2. Revenue has filed these appeals impugning Order-in-Appeal No.452/2009 dated 5.11.2009. The particulars of the Orders-in-Original and the material particulars of the Order-in-Appeal impugned are as follows:
Period of dispute Date of show cause notice Order-in-Original Amount of refund claimed Amount of refund allowed by Com. (A) December 2007 27.01.09 No.07/2009 (R) dt.25.2.09 Rs.2,10,890/-
Rs.2,03,437/-
January 2008 10.02.09 No.13/2009 (R) dt.26.3.09 Rs.41,558/-
Rs.31,476/-
February 2008 06.03.09 No.22/2009 (R) dt.24.4.09 Rs.1,88,199/-
Rs.1,87,512/-
March 2008 17.03.09 No.31/2009 (R) dt.29.04.09/6.5.09 Rs.1,44,442/-
Rs.1,44,442/-
3. The respondents are a 100% EOU engaged in the production and export of silk fabrics. Almost entire production of the respondents is exported. It avails various taxable services in the course of its business and pays Service Tax under various heads. As the respondents do not clear substantial part of its production in the domestic tariff area, they accumulated credit of Service Tax paid on various services and claimed refund of the same treating them as input services required for manufacture of the export goods. The Original Authority disallowed the claims filed on various grounds. Vide the impugned order, the Commissioner (A) allowed the appeals filed before him by the respondents except for sustaining denial of credits availed against debit advices in respect of Order-in-Original No.7, 13 and 22/2009. The Commissioner (A) found that the Original Authority had denied the claims filed by the respondents on the ground that the credit, refund of which was claimed, did not pertain to the goods exported during the period for which refund was claimed. He rendered the following finding on this ground taken by the Original Authority.
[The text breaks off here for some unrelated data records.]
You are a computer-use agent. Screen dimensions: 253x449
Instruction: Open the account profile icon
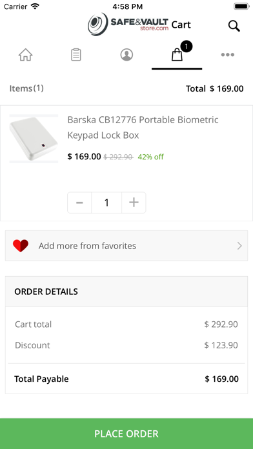(127, 55)
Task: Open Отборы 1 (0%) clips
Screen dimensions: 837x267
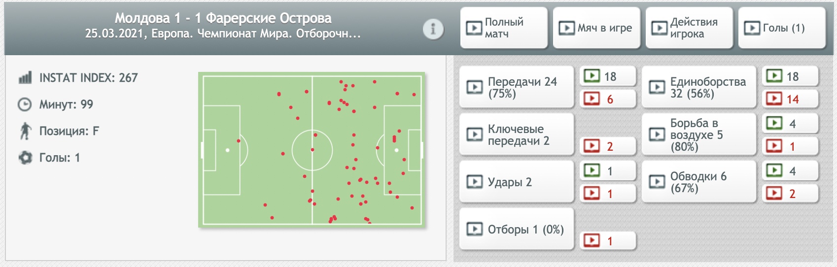Action: [517, 229]
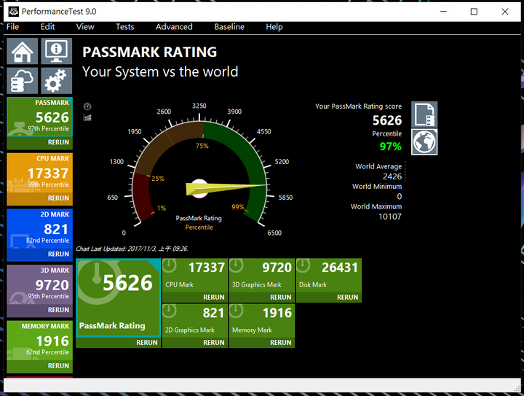The image size is (524, 396).
Task: Open the settings gears icon
Action: pos(56,80)
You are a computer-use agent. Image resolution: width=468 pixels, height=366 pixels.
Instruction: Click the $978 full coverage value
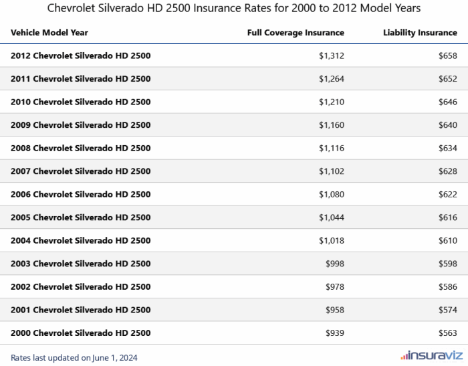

The Original Authority had rejected all these refund claims on the ground that the appellant had claimed the refund claim of cenvat credit which was actually received in the factory in the earlier months, whereas the refund claims were pertaining later months. On this I find that the appellant were 100% EOU and so exporting their whole products. Even if the goods were received in their factory earlier only, during that time also there were exports effected by the appellant. All the services / goods received by the appellant are used for the production of goods which were subsequently exported. This makes no difference on their eligibility. If this was not eligible for the particular month then also it was eligible for the preceding or succeeding months. This is a revenue neutral situation.
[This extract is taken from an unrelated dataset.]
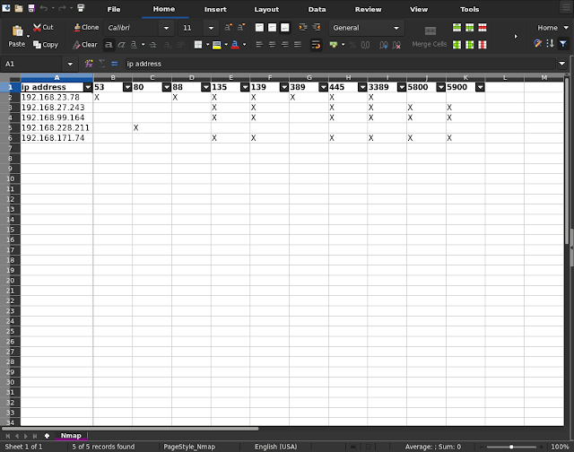
Task: Click the zoom slider in status bar
Action: tap(512, 446)
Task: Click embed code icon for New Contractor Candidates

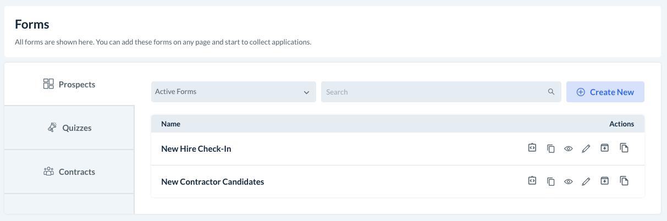Action: (x=532, y=181)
4. In the appeals before the Tribunal, the revenue has assailed the order of the Commissioner (A) on the ground that the respondent had claimed refund in respect of input services which had not been used in the goods actually exported and therefore, the respondents were not eligible for the refund claimed as per Rule 5 of Cenvat Credit Rules, 2004 (CCR) read with Notification No.5/2006-CE (NT) dated 14.3.2006. In support of this claim, reliance is placed on judgment rendered in the case of Ace Techniks Vs. CCE, Bangalore - 2009 (239) ELT 92 (Tri.-Bang.) where the Tribunal had held that in terms of Rule 5 of CCR, refund of credit of inputs / input services used in the export goods only could be allowed. It is also submitted that the impugned order did not give any finding on the following aspects based on which also the Original Authority had found certain amounts claimed as not admissible under Rule 5 of CCR.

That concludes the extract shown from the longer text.